Beware of Chicken 3 by CasualFarmerMy rating: 4 of 5 stars
Much the same strengths, and faults, as the earlier books in the series. Fortunately, for me at least, the strengths predominate.
Before I get going on the review itself, I will have a quick rant about the DRM. I got this book from the library via Overdrive, and because it has Adobe Digital Editions DRM on it, instead of just checking it out of the library with an app on my phone and synching my e-reader over wifi, I had to check it out, download some software to my computer, sign in with an Adobe id, go to the Overdrive website, sign in with my library card, download the epub, import it to ADE, plug in my e-reader to my computer with a cable like some sort of medieval peasant, and transfer it. It's a lot of unnecessary friction that adds no value for anyone, and I wish publishers would stop using it.
Anyway - review. The pacing at the beginning and end continues to be an issue. Slow start, banging middle, slow wind-down with too many endings. There's a big "tournament arc" section, and while it's well enough described, the big problem is that nothing really hinges on who wins, and it's pretty obvious who that's going to be, and she doesn't even seem to care all that much about the win anymore either. The aftermath of the tournament, though, with a battle against an actual adversary where there are high stakes and it's not at all clear who's going to win and we're afraid it isn't the heroes, is much more gripping. Of course, for this part to work as it does, we need to have had the earlier events to set up alliances and introduce characters, but still, the contrast between the fairly meaningless fights of the tournament with the truly tense ones of the aftermath struck me as an excellent illustration of the writing maxim, "Don't write action scenes, write scenes that require action to resolve them."

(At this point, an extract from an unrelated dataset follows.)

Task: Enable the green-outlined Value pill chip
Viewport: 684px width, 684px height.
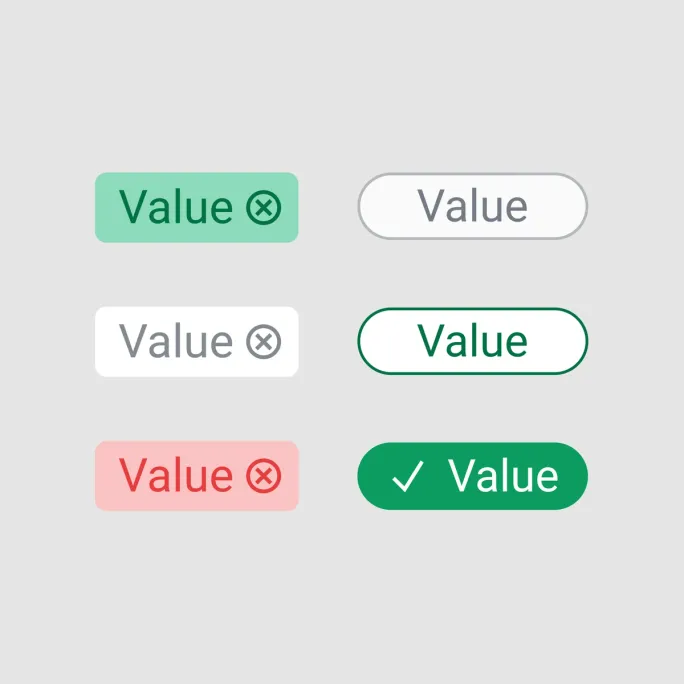Action: click(x=472, y=341)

There are, as other reviewers have noted, too many characters, many of whom get a viewpoint (even minor ones that we never see again). But at least the character voices are distinct, and what they do and say is often interesting. There are also too many subplots, and since it's two and a half years since I read the previous book and there is absolutely zero time spent on reorienting the reader to what has happened previously, some of them didn't mean as much as they otherwise would have. This is one of the issues with books originally published as long-running serials, though it could be fixed easily enough with a quick "previously on..." at the front that you could skip if you were reading right through.
The copy editing seems to be getting better each time. There are now fewer instances of the same issues: apostrophe in the wrong place when the noun is plural, dialog punctuation, "may" where it should be "might," a dangling modifier, disagreement in number between noun and verb, some cases in which the pronoun reference was ambiguous because who "he" or "she" referred to had changed without notice, and a few vocabulary errors: pendants/pennants, singular/single, namesake/name, the eggcorn "another thing coming" instead of "think," observance/observation, brought/bought, filed/filled, aides/aids, "brace" when it doesn't mean "two," borne/born, even/ever, decreed/declared - some of which are confusions and some of which are likely typos.
What makes these books good, though, is the warm and generous tone, set by the central character, the "hidden master" known as Jun. He's been drawn into the world of cultivation from Canada, and it shows; he's polite and kind and generous to everyone, and his priorities are for everyone to get along and be happy and prosperous, which I personally think are great priorities, and ones we could stand to see more widespread in this or any other world. In this case, he has stumbled into having the power to spread his values, though he does so by influence rather than force; it's just that he does have the option of force to prevent people with different values from wrecking things, and to get other people with power (but less power than he has) to listen to him seriously.
Partly so that everything is fresh in my mind, but also because I enjoyed it, I'm moving straight on to the next volume without reading something else in between. Once I do the stupid multiple-step Adobe dance, that is.